Tragic, but it happens much too often. Personally, I've noticed that the two professions in which ego seems to dominate more than any other in our society are those with practitioners who rank much lower than they should in consumer trust and confidence (at least according to recent polls) - much lower than they did 50 years ago. What are those fields? You probably guessed it: law and health care.
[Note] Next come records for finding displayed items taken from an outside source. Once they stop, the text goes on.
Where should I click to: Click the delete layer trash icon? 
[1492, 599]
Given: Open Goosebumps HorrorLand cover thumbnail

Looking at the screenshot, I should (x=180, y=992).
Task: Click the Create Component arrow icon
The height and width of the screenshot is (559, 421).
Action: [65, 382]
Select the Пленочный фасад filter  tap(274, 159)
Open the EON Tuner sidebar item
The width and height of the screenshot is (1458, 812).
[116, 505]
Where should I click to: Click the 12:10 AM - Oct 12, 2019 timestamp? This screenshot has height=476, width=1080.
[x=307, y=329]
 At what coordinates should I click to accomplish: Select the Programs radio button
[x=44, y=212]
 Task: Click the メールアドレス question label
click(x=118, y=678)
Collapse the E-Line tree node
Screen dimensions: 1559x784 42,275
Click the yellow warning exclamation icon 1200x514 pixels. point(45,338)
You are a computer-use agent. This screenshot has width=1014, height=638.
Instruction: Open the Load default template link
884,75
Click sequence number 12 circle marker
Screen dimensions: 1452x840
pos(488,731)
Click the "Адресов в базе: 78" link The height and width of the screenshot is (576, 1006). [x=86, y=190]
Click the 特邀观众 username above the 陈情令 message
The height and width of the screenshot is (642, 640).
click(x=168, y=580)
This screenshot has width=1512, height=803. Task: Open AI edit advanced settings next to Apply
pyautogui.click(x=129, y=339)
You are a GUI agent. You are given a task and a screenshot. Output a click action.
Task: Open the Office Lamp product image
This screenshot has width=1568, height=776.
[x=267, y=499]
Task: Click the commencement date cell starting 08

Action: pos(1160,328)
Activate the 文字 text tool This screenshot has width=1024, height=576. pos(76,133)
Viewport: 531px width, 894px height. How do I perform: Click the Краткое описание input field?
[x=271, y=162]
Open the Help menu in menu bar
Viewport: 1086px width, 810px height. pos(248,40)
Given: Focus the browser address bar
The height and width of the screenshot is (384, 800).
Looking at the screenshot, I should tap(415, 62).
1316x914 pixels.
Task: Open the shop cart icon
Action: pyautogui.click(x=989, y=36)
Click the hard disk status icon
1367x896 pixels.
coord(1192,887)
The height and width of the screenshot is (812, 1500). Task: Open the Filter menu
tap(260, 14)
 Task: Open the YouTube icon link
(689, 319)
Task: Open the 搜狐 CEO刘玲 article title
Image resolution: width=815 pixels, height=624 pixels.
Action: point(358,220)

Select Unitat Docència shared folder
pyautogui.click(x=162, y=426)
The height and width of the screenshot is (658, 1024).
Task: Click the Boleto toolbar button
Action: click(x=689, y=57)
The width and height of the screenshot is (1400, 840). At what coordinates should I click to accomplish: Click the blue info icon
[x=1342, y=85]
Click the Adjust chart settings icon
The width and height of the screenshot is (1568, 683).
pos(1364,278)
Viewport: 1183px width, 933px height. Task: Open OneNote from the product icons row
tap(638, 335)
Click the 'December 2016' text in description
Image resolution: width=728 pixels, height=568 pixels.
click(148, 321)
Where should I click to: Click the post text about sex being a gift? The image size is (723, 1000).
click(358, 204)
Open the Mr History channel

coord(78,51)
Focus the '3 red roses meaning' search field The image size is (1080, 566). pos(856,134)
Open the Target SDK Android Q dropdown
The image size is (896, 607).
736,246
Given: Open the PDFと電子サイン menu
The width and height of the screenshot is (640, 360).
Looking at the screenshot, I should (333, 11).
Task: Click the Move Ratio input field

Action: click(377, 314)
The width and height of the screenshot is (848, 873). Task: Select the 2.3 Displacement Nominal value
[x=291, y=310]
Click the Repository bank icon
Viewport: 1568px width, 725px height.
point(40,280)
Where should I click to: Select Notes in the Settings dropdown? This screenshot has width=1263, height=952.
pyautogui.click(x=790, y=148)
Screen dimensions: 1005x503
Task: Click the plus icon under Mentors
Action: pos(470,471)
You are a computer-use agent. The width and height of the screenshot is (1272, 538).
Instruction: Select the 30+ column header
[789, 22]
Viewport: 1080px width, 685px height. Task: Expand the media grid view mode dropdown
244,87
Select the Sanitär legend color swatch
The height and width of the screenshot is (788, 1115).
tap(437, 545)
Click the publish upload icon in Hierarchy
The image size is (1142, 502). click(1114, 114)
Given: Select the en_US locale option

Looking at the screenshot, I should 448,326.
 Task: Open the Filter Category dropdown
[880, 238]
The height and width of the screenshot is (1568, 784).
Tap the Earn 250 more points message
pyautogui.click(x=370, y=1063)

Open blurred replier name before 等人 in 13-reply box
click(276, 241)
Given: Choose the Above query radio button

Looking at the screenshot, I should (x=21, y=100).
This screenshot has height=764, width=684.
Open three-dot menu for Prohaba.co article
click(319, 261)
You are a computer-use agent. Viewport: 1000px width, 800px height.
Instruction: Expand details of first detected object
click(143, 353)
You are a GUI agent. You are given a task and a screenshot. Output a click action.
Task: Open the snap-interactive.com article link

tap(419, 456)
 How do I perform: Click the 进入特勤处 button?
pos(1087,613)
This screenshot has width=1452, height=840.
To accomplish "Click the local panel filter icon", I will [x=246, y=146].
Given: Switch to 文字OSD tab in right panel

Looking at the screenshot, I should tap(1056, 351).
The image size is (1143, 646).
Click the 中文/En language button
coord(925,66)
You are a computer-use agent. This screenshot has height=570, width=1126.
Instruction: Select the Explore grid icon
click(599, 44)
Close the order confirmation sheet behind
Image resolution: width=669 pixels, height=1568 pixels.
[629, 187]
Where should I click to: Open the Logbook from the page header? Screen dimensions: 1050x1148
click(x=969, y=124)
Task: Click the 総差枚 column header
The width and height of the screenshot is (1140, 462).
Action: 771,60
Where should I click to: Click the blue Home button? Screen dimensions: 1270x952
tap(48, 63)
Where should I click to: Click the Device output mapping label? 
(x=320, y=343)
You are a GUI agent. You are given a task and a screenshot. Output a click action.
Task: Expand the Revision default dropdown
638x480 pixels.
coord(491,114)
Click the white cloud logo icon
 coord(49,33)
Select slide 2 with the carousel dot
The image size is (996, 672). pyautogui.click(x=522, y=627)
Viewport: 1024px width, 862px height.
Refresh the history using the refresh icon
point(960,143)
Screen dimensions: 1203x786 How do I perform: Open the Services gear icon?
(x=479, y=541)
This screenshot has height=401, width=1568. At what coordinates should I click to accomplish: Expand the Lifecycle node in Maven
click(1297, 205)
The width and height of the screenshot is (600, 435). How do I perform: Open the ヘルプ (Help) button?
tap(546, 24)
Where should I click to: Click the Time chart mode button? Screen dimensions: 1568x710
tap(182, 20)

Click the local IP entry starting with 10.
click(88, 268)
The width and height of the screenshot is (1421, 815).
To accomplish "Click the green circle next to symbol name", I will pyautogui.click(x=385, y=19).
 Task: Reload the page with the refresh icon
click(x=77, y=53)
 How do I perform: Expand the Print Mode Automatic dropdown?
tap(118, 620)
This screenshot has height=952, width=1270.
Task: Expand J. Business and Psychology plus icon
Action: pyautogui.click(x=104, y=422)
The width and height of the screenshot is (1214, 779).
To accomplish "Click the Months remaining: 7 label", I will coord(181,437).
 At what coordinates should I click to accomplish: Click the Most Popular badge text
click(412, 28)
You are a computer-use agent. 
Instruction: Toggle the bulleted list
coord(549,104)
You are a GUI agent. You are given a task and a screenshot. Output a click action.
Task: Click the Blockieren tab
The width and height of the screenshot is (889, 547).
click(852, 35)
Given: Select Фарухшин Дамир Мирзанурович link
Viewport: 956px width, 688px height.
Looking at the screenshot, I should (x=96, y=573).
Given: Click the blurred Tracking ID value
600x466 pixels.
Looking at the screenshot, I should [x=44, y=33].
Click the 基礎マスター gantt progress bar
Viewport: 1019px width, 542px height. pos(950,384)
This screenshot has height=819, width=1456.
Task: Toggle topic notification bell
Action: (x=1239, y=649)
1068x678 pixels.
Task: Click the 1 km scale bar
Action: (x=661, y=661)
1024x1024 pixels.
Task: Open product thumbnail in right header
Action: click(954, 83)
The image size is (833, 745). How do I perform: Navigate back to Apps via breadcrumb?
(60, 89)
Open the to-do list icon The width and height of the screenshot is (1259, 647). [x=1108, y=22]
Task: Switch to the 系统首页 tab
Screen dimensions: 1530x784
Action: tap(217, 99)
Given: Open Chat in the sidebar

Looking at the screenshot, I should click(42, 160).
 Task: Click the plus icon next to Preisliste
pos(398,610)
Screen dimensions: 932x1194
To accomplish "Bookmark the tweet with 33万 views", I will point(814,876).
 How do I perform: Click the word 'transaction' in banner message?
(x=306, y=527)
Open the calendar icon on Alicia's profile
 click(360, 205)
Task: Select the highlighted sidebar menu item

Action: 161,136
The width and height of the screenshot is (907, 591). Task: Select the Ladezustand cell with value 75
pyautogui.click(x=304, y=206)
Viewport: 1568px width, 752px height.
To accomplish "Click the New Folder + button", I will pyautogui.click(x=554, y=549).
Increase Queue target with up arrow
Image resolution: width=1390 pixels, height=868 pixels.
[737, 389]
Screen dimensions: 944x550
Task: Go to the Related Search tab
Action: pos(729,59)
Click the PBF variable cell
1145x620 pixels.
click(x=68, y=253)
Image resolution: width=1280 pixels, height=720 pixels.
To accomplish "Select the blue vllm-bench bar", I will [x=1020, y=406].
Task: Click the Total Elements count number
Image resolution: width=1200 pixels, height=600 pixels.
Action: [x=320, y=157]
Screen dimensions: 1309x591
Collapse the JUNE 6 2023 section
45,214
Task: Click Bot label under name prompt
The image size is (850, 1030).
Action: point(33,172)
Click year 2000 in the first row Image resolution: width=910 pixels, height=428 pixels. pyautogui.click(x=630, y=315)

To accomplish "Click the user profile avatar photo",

What a pity! These are fields in which, at one time, their practitioners were put on a pedestal; held in high regard; in which their advice, counsel and ethics were unquestioned. In his book, Visions, Ty Cobb wrote, "Some of the best ways to avoid the fall-out of false pride is to keep a sharp eye on your own weaknesses as a leader, as an individual." I would add: "as a dedicated doctor and as a concerned human being." As humans, we find ourselves trying to maintain a balance between duty and desire, between strengths and weaknesses. It is not easy and often there is slippage. General MacArthur saw it in the military arena. He explained it as: "The age-old struggle - the roar of the crowd on one side and the voice of your conscience on the other."

As doctors of chiropractic, we can never stop taking stock of ourselves and our relationship with our patients. We need to check it on a regular basis. We need to check on our personnel and see how they are handling our patients. We need to review office procedures to make sure we are not creating burdens and hurdles for our patients. We need to maintain that personal touch. And we need to live by our conscience, not by false pride, nor by money alone.

Today, more than ever, doctors of chiropractic need to display an ethical standard that is higher than what is expected, clinical competence that is greater than our adversaries would like, and dedication that is deserving of patients wanting to call us "their doctor."

Plotting our destiny is a journey. We need to walk together as a profession, and that journey must be traveled on an ethical highway. Nothing will stop our advancement if we do, and nothing will matter if we do not. It is often in those quiet moments of reflection that the answers are revealed. The answer in chiropractic is best summed up by the comment: Patients don't care how much you know, until they know how much you care. By having an ethical and caring attitude, we can plot our destiny very easily and begin to turn around the more connected, albeit less personal, world in which we live. In so doing, we can assure a successful practice and a profession that gains cultural authority.